== EXERCISE MATERIAL ==

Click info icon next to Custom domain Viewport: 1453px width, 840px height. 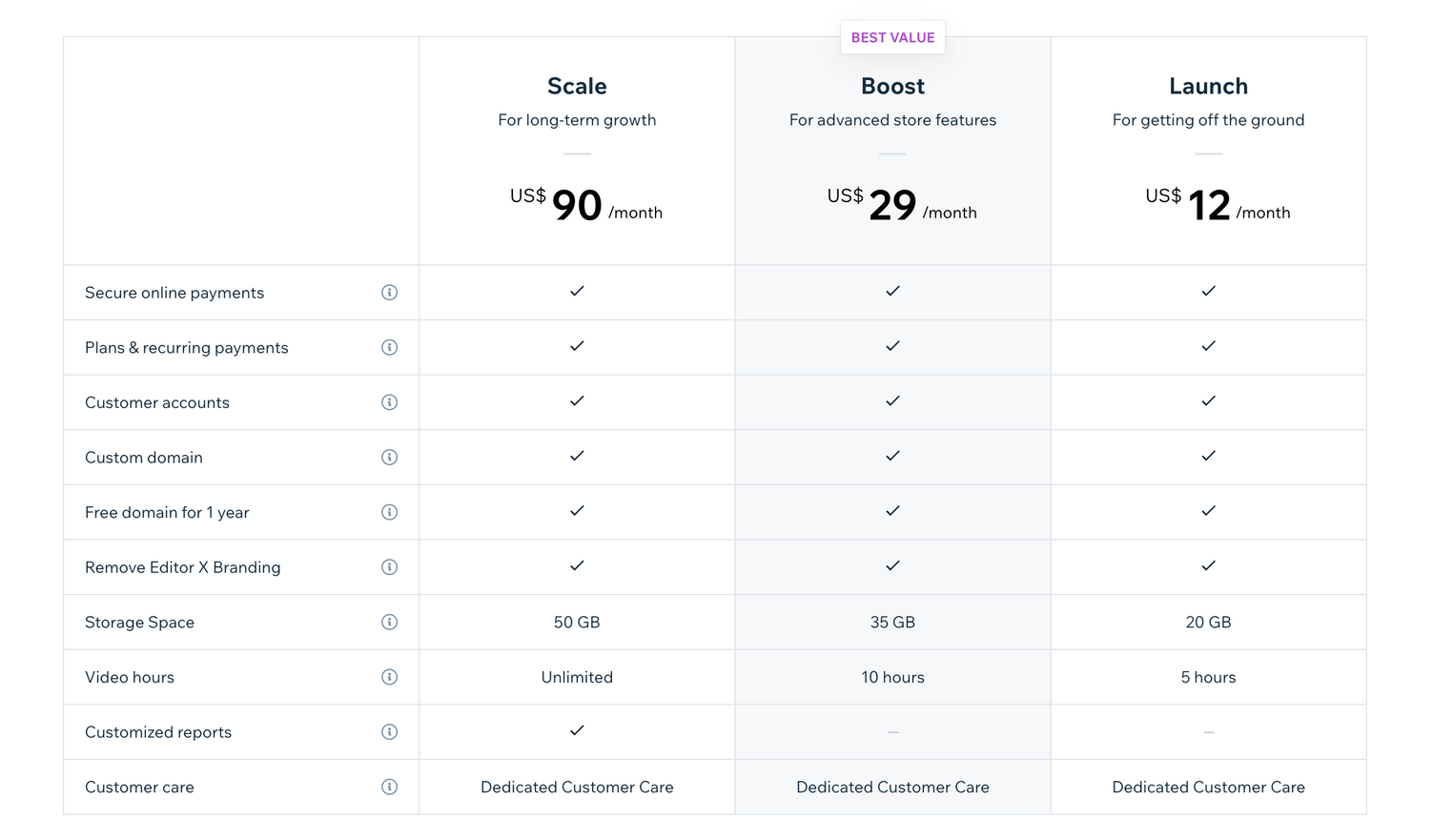coord(389,458)
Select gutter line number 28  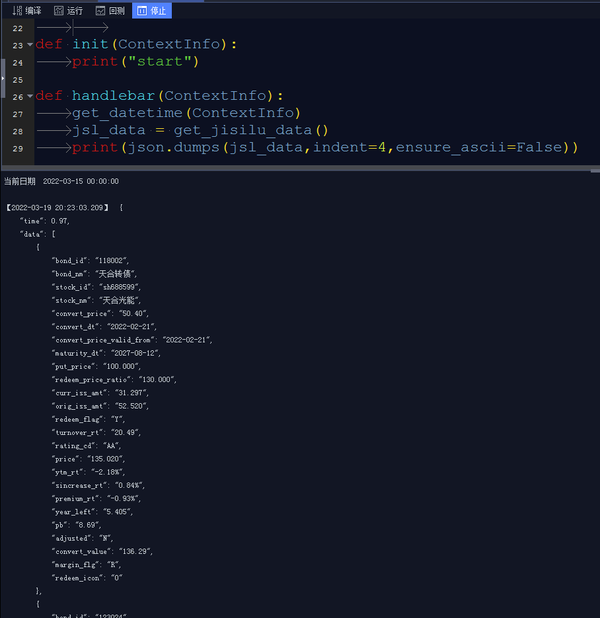click(18, 131)
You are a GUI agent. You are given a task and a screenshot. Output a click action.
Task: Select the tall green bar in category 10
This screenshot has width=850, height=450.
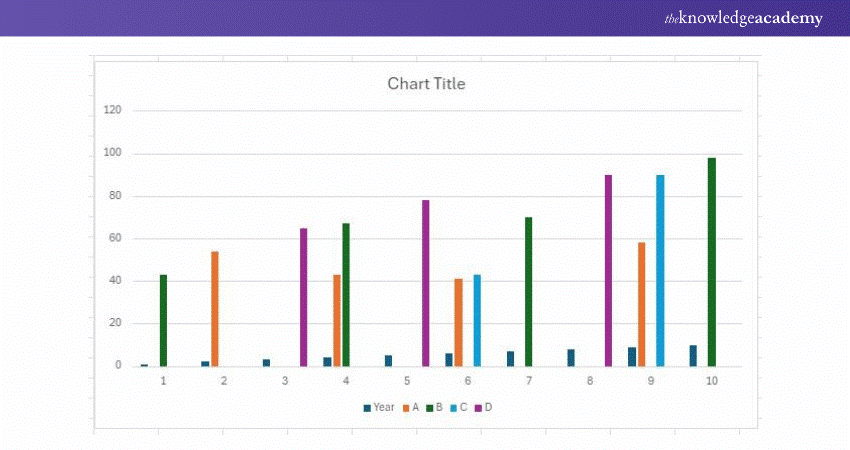pos(712,262)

===

Your output should be the lines from the one with "Task: Select the" through the end of the listing, copied exactly and with the pictures left out.

Task: Select the tall green bar in category 10
This screenshot has width=850, height=450.
pos(712,262)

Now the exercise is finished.